Moonbeam Way 2: This house was across the street from the previous house and also had a water feature next to the driveway that ran down a creek to the lake. BTW, all these houses also had their own white sand beaches and piers for their boats, all of the patios had outdoor kitchens at least one of which included a dishwasher! This house had a lovely garden on the patio by the infinity edge pool that looked like it was probably actually maintained by the homeowners. The coolest feature was this sheeted waterfall that empties into the kiddie pool. behind this sheet the air temperature was much cooler than the outside air temperature, and there were chairs and a little fridge. I'm guessing that this is where the adults spend their life guard duty time on very hot days.

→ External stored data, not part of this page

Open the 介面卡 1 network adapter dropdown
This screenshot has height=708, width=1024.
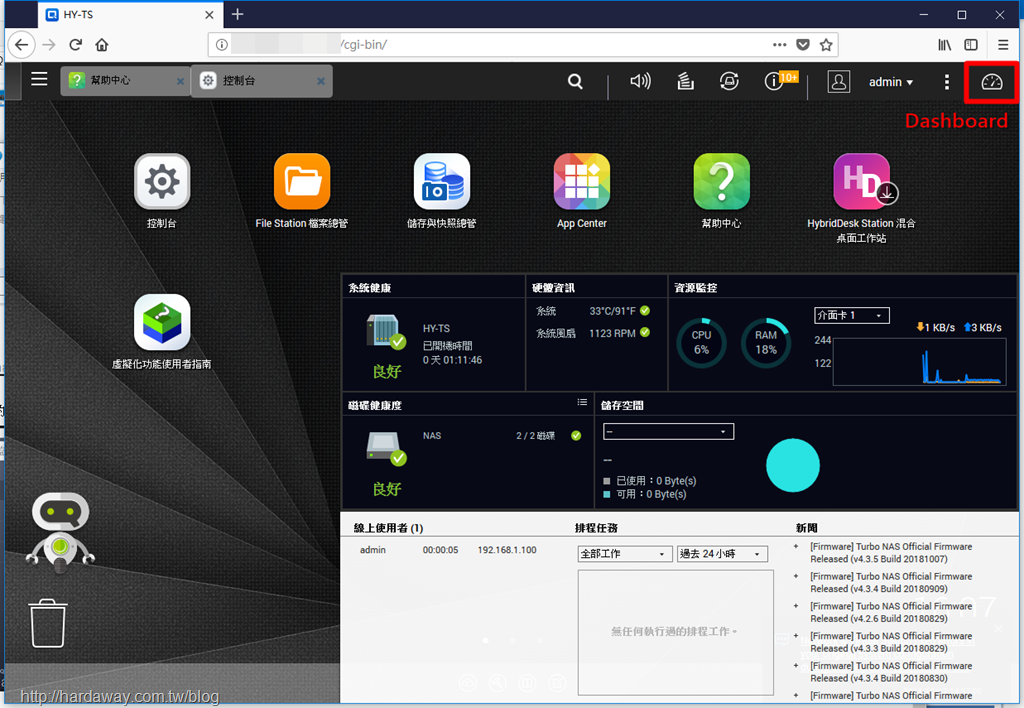(852, 315)
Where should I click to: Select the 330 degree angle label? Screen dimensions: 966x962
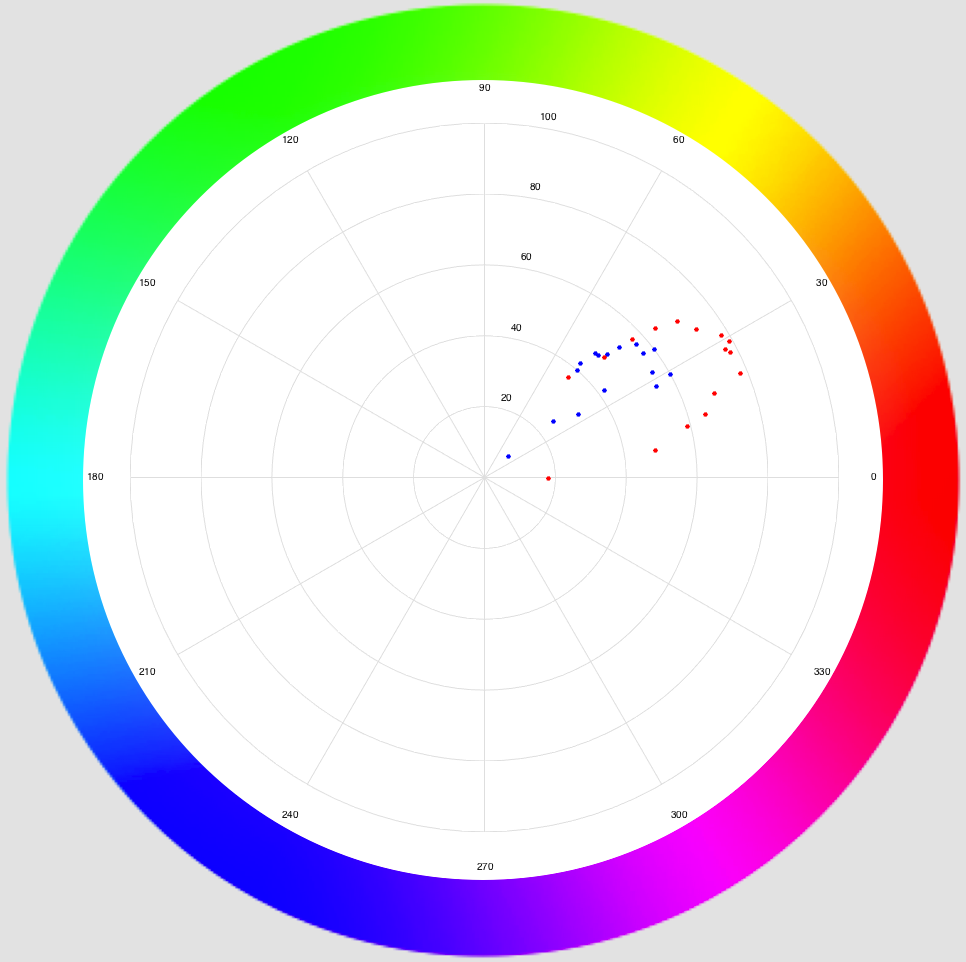822,671
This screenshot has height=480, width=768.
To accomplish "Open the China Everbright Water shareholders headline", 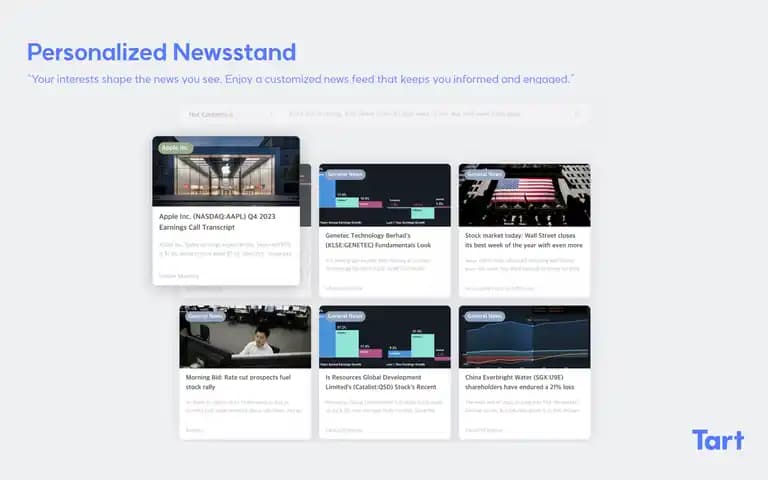I will click(x=519, y=382).
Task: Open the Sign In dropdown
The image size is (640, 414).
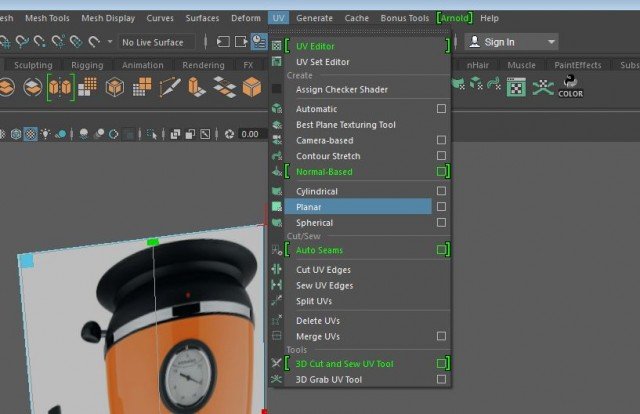Action: coord(511,42)
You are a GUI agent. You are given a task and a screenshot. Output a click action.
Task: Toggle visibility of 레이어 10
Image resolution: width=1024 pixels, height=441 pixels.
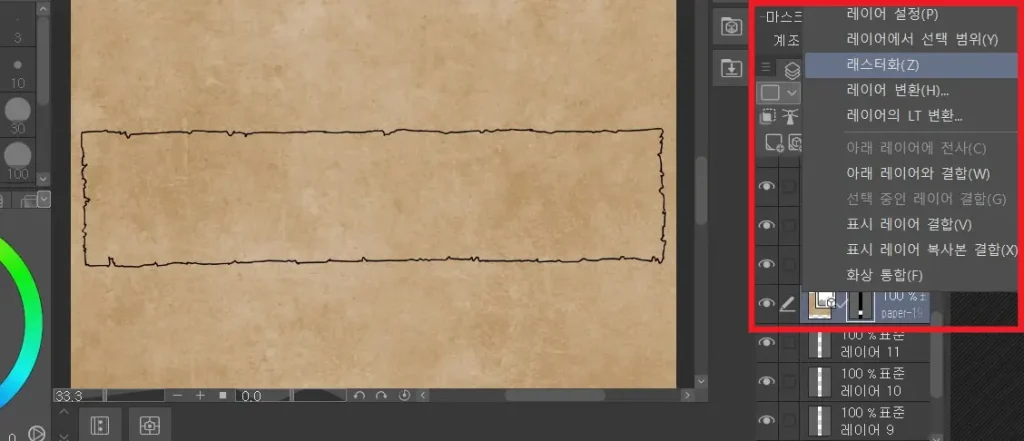pos(767,381)
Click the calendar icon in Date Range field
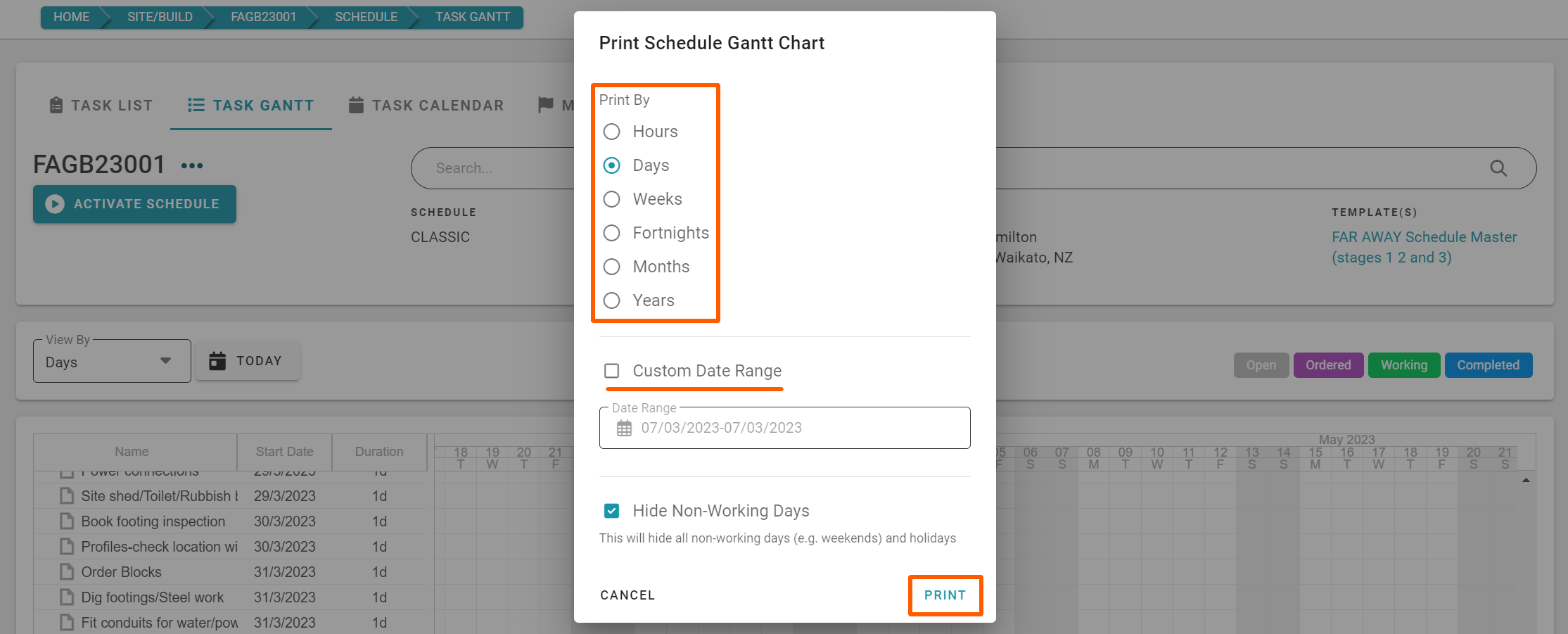 click(x=624, y=429)
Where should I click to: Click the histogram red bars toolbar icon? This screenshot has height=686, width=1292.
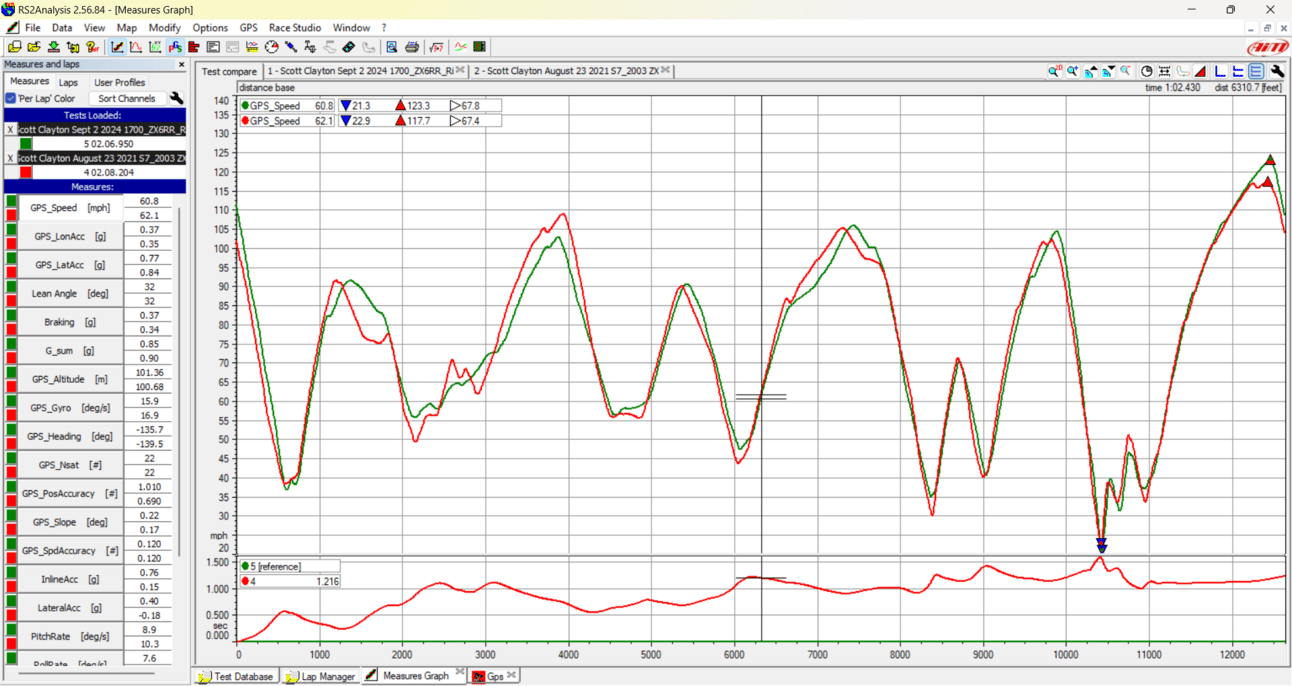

Rooster Drive: "Now that's a garden!" That's what I said when I saw this garden bursting at its seams with wonderful flowers. This flower bed surrounded the veggie bed, and that's always an intelligent thing to do, you need flowers to attract beneficial insects to protect your veggies from crop damaging insects. This garden had a pond with the most spectacularly beautiful koi I have ever seen (see slide show)! The garden really reminded me of the rural farm gardens I came to love in Napa, so much so that I said to my mother-in-law, "You what this garden needs? Peacocks!" Unfortunately, homeowners weren't there for me to make the suggestion and instruct them on how to keep peacocks in cold climates--believe me, I researched it before living here and if we lived more out in the country I would definitely keep peacocks!
Rush Drive: This last garden belongs to the lady who painted the flowers on the garden tour ticket. In this vignette I really liked the way the conifers and roses look all backlit, and I think it takes a pretty sophisticated eye to create something like that. The raised bed veggie garden was across the "Back 40" (no, it wasn't really 40 acres but it was still a huge stretch of lawn). Like the previous garden, they surrounded their veggies with flowers that attract insects, but unlike the previous garden their back fence was covered with grapevines.  Unfortunately, I missed the window for planting grape vines this year and I really REALLY miss grapes vines. They had a lovely wisteria covered patio that reminded me patios in my childhood, and a shade garden by the front porch. You can't see it well in my photo of the the shade garden but just on the other side of the Japanese maples was a little creek water feature, it's difficult to see but it has that all important trickling sound to mask any neighborhood noises (although it seemed like a quiet neighborhood).
That's it for now! I hope you enjoyed my photos and descriptions. As I've been typing this blog post a light cloud cover came over so I think I'll take this opportunity to prune my roses and/or get started enlarging my pond! I cannot tell you how badly I want to have fish!